Control connection recycling

There are 3 available options to control how a connection is recycled - Fast, Verified and Clean. As connection can be closed in different situations on various sides you can select preferable behavior of how a connection is recycled.

  • Fast: Only run is_closed() when recycling existing connections.
  • Verified: Run is_closed() and execute a test query. This is slower, but guarantees that the database connection is ready to be used. Normally, is_closed() should be enough to filter out bad connections, but under some circumstances (i.e. hard-closed network connections) it's possible that is_closed() returns false while the connection is dead. You will receive an error on your first query then.
  • Clean: Like [Verified] query method, but instead use the following sequence of statements which guarantees a pristine connection:
    CLOSE ALL;
    SET SESSION AUTHORIZATION DEFAULT;
    RESET ALL;
    UNLISTEN *;
    SELECT pg_advisory_unlock_all();
    DISCARD TEMP;
    DISCARD SEQUENCES;
    
    This is similar to calling DISCARD ALL. but doesn't call DEALLOCATE ALL and DISCARD PLAN, so that the statement cache is not rendered ineffective.

Query parameters

You can pass parameters into queries. Parameters can be passed in any execute method as the second parameter, it must be a list. Any placeholder must be marked with $< num>.

    res: list[dict[str, Any]] = await db_pool.execute(
        "SELECT * FROM users WHERE user_id = $1 AND first_name = $2",
        [100, "RustDriver"],
    )

Connection

You can work with connection instead of DatabasePool.

from typing import Any

from psqlpy import PSQLPool, QueryResult


db_pool = PSQLPool(
    username="postgres",
    password="pg_password",
    host="localhost",
    port=5432,
    db_name="postgres",
    max_db_pool_size=2,
)

async def main() -> None:
    await db_pool.startup()

    connection = await db_pool.connection()
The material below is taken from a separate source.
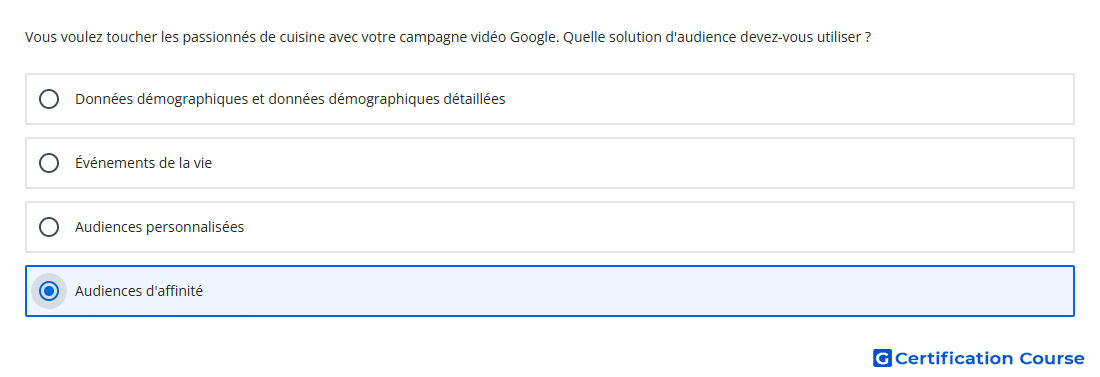Click the word 'détaillées' in the first answer
The height and width of the screenshot is (377, 1100).
[475, 99]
    res: QueryResult = await connection.execute(
        "SELECT * FROM users",
    )

    print(res.result())
    # You don't need to close connection by yourself,
    # rust does it instead.

Transactions

Of course it's possible to use transactions with this driver. It's as easy as possible and sometimes it copies common functionality from PsycoPG and AsyncPG.

Transaction parameters

In process of transaction creation it is possible to specify some arguments to configure transaction.

  • isolation_level: level of the isolation. By default - None.
  • read_variant: read option. By default - None.
  • deferrable: deferrable option. By default - None.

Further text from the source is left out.